Comment intervenir auprès des mères et des enfants en situation d’itinérance, telle est la question centrale du livre qui cherche en outre à mesurer l’efficacité des interventions qui leur sont destinées. Il débute en dressant le portrait de l’itinérance au féminin au Canada et au Québec. L’enjeu est de parvenir à comptabiliser « l’itinérance cachée » des femmes, à travers la diversité, dans le temps et dans l’espace, tant de ses parcours que de ses visages, ce afin d’offrir les ressources qui manquent cruellement.
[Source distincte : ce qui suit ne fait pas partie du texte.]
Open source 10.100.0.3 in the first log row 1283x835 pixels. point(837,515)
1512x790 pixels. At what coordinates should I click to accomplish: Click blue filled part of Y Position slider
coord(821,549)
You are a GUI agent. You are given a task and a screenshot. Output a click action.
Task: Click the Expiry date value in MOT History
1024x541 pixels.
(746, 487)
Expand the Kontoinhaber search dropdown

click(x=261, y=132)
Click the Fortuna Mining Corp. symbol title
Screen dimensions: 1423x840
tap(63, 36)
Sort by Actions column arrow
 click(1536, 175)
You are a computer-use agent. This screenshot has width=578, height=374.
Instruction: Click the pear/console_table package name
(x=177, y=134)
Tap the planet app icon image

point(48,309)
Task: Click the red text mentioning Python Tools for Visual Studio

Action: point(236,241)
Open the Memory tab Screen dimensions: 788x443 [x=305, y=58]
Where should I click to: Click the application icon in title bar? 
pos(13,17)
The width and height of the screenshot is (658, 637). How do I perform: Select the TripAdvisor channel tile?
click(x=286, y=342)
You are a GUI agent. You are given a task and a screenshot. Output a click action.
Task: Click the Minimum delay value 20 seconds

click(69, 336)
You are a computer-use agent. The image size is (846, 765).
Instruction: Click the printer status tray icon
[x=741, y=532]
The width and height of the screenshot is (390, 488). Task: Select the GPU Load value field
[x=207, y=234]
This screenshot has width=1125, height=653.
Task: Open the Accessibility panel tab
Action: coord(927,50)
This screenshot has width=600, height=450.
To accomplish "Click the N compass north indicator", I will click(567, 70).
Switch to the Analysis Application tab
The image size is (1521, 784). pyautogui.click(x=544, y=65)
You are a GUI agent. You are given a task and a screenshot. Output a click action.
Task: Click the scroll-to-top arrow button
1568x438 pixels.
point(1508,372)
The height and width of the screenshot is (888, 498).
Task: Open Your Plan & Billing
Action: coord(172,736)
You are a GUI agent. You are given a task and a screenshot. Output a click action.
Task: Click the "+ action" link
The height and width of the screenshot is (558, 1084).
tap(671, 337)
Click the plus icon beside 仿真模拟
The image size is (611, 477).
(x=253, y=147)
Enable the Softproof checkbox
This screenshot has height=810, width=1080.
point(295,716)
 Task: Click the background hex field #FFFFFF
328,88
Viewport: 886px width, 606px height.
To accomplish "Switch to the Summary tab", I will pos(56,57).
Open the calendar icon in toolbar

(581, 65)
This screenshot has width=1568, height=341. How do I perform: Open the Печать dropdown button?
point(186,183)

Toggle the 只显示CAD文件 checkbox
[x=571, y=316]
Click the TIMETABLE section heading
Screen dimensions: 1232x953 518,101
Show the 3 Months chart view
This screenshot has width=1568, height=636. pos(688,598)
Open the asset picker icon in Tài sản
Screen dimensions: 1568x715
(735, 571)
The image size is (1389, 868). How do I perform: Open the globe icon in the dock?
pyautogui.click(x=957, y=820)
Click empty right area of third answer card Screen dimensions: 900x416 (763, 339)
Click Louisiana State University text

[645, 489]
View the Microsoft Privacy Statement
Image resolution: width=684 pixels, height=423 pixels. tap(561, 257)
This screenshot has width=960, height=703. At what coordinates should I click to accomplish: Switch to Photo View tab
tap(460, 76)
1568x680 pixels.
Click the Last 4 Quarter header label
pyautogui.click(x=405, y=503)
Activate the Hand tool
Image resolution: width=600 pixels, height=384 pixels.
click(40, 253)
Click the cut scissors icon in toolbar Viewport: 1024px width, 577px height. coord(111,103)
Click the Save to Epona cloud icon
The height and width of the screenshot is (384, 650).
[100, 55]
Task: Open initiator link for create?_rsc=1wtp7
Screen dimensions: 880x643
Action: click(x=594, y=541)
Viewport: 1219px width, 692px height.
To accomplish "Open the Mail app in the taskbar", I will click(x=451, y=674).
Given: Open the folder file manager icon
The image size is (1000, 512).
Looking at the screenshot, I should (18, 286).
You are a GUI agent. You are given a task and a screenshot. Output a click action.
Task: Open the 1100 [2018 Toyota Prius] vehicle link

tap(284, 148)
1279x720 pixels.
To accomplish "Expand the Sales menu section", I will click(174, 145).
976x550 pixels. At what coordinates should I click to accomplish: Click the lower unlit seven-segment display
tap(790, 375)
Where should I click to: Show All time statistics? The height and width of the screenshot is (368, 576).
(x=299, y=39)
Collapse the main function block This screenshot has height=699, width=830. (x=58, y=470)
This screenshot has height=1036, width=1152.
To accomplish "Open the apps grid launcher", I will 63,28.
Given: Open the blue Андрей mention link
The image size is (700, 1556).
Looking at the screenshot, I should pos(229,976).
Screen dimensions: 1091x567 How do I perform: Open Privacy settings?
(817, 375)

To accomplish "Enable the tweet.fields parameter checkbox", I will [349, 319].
La dimension cachée de l’itinérance des mères s’explique par le fait que ces femmes cherchent le plus souvent des alternatives à la rue qui peuvent les mettre en danger. Le caractère inattendu de l’itinérance chez les femmes se révèle en effet extrêmement stigmatisant lorsque celles-ci sont des mères. Par ailleurs, et c’est sur ce point que les autrices innovent dans leur propos, peu de ressources sont offertes aux familles itinérantes parce que les services sont dirigés soit vers les femmes, soit vers les enfants et rarement, sinon jamais, en tenant compte des besoins des deux à la fois dans un contexte familial. L’étude répertorie systématiquement l’aide accordée aux femmes de façon temporaire ou transitoire à travers les maisons d’hébergement, et celle administrée par la DPJ, centrée sur les besoins d’un milieu de vie stable pour les enfants qui lui sont confiés. L’ouvrage montre bien les limites des interventions dont le but n’est pas orienté vers l’aide à apporter aux familles, précisément parce que les services ne sont pas interconnectés. Cette situation redouble la souffrance de ces femmes qui ont l’impression de faire porter le poids de leur itinérance à leurs enfants.
La vulnérabilité et la stigmatisation des mères les entraînent souvent dans des situations critiques auxquelles les services sociaux ont du mal à répondre; ajuster les services à cette réalité apparaît souvent impossible. Les autrices mettent en évidence une stigmatisation des mères itinérantes sous-jacente à l’ensemble des interventions qui leur sont destinées. Il n’est alors pas étonnant de voir que ce sont les services reçus eux-mêmes qui en viennent à être le plus souvent dommageables à la vie des mères ainsi qu’à celle de leur enfant, et notamment au lien d’attachement. Ceci conduit des mères à faire de mauvais choix affectant leur sécurité, leur santé physique et mentale.
Les autrices cherchent, à l’aide d’une revue systématique des textes scientifiques, à mesurer l’effet des interventions psychosociales sur la vie des familles itinérantes. Elles concluent en dégageant de ce corpus des biais importants, montrent que les études sont inégalement fiables sur le plan scientifique, que les échantillons sont trop petits pour en généraliser les résultats, et déplorent une grande hétérogénéité des modèles d’intervention. Elles constatent que les résultats tirés des études quantitatives ne permettent pas de mesurer les effets des interventions destinées aux mères et aux enfants en itinérance.
Il est, par ailleurs, difficile de comprendre les raisons ayant motivé les autrices à exclure les études qualitatives de leur corpus. Ces études narratives auraient certainement pu contribuer à expliquer les effets des interventions vécues par les mères et même par les enfants, permettant de mieux dégager des pistes de solution, et d’unifier les services offerts à ces populations. Loin de mesurer les effets des interventions, les résultats se limitent à ordonner les types d’intervention, de manière descriptive en formulant des constats et des recommandations. Les recommandations portent sur la stabilité résidentielle et économique; sur l’aide à la parentalité et au fonctionnement familial des mères itinérantes; et sur le bien-être et le développement des enfants. On ne tient cependant pas suffisamment compte de la crise du logement qui sévit depuis plusieurs années au Québec, de la marginalisation et de la stigmatisation sociale et économique des mères itinérantes et des femmes en général, du profil de dépendance aux substances chez ces mères. L’ouvrage néglige l’approche de réduction des risques et des méfaits et le manque de ressources criant dont souffre la DPJ. Ce sont là des réalités qui montrent l’échec d’un système visant surtout à exercer un contrôle social sur des personnes qui sont parmi les plus vulnérabilisées de notre société.